So, from that standpoint, again, fighting for cultural diversity is a fight for humanity, for the better survival of human civilization.

When you put these two elements together, it is understandable that from this perspective, it is internationalist duty for whoever opposes market globalization, whoever opposes the dominant organization for the economy now taking place with this globalization of markets, struggling for the sovereignty of nation-states, and struggling for the preservation of the cultural diversity of different groups of people, communities, nations, and states, is of most importance. There is no antagonism.

That being said, when Québec Solidaire established itself in 2006 a lot of more ethnic nationalists (as opposed to the civic nationalism that Québec Solidaire promotes) were criticizing us, asking “where is the nationalist credo in your declaration?” We began by saying not that we are for the independence of Québec, but that we are internationalist first. Our solidarity and our loyalty is to global humanity.

And it’s true from that approach of Montesquieu when he was talking about his family, France, Europe and humanity; that is how we approach the question of nationalism, or the Québec people’s right to self-determination, to decide whether or not to become an independent state. Montesquieu was asked about how he prioritized between France and Europe, and he said: If I know something good for my family but not for France, I will try to forget. If I see something good for France, but bad for Europe, I will oppose it. If I see something good for Europe but bad for humanity, I will fight it with the utmost energy.

So it’s the same approach, but that doesn’t mean that as internationalists we have to abandon our defense of the necessity for the Québec people to obtain their independence and their sovereignty. After that we can, of course, discuss if Québec independence would guarantee any capacity to fight global market rule, or to fight the little-by-little disappearance of what makes the particular diversity of Québec society. It is at stake there as anywhere else in the world.

That’s why progressives in Québec need the support of progressives in the rest of Canada. That’s why whenever asked about this question, this delicate question of the sovereignty of Québec, I insisted on saying to the late Jack Layton that we are surely to celebrate the first day of independence if it happens, but the next day at 8 o’clock in the morning, I will be in Ottawa, knocking on the door if I have to, to make a new proposal to the Canadian people for the foundation of a new alliance, of a new basis of community between the people of Québec, the people of Canada, and the First Nations (which were, of course, forgotten in 1867, and are still forgotten in 2013).

In the same way in Latin America a lot of anti-globalization projects within civil society, and a lot of political projects from the different socialist or left-wing experiences in different countries, are all based on the idea that there will be a common building of an alternative to global markets and to capitalism.
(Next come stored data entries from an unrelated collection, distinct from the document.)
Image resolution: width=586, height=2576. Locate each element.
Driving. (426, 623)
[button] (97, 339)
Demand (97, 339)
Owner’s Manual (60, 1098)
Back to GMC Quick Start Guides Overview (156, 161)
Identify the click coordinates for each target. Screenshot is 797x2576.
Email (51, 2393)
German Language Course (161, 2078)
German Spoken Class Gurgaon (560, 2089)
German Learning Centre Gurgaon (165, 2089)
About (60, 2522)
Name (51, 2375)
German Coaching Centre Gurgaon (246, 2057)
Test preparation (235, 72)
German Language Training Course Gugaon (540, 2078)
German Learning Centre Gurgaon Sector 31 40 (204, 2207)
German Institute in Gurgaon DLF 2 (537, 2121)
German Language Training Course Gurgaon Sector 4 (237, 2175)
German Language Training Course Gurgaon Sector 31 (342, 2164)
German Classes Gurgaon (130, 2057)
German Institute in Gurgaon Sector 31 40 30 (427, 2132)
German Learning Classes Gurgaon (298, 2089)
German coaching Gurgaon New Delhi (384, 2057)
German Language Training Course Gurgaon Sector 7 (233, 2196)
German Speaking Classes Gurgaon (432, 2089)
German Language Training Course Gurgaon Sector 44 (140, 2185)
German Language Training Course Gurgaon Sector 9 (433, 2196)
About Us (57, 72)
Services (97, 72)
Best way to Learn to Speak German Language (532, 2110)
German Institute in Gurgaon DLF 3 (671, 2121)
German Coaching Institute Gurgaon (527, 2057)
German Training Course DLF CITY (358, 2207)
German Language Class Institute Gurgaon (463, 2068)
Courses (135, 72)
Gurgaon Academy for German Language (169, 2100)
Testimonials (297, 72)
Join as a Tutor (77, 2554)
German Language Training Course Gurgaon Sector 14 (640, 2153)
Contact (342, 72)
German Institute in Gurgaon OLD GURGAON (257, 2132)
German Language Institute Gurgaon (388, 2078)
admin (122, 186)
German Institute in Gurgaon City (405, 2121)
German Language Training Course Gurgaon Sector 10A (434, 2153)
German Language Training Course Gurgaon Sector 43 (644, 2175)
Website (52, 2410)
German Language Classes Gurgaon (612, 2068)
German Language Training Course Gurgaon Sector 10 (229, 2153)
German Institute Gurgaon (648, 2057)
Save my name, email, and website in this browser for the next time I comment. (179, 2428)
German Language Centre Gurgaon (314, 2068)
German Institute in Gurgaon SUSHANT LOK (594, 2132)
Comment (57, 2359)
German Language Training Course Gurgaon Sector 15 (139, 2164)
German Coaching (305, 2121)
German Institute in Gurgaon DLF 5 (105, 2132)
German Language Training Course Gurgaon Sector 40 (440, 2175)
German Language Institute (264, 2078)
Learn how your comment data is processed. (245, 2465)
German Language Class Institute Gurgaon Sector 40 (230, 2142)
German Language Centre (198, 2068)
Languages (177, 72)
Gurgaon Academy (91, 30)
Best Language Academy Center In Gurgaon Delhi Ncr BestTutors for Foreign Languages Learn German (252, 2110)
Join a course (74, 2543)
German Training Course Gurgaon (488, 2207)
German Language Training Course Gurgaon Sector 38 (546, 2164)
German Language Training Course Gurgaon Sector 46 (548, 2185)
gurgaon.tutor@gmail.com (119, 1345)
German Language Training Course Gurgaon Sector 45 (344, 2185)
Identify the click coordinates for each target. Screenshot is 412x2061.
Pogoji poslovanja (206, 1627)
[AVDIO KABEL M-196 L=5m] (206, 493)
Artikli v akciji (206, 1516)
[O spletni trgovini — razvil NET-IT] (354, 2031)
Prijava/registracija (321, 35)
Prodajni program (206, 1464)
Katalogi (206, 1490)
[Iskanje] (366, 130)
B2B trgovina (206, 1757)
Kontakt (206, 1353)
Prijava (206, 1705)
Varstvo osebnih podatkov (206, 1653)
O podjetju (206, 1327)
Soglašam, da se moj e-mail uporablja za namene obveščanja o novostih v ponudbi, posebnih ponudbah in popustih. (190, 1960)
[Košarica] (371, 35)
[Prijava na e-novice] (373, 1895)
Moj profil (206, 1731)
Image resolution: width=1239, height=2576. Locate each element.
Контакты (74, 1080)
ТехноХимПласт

Within the popular and union movement, there is continuous seeding from different countries, and within the political states there is constant coming and going, seeding, influence and many explicit proposals of cooperation. I would suggest that we begin to think in Canada, in the popular, union, and left movement of a global, pan-American, or continental social alliance — not just by going to the meetings of each other, or finding ourselves once in a while in the World Social Forum, but trying to build a common political framework, a common political proposal for a continental alliance of people, even if these states are independent and sovereign, as Latin America peoples are trying to do. Thank you for your attention.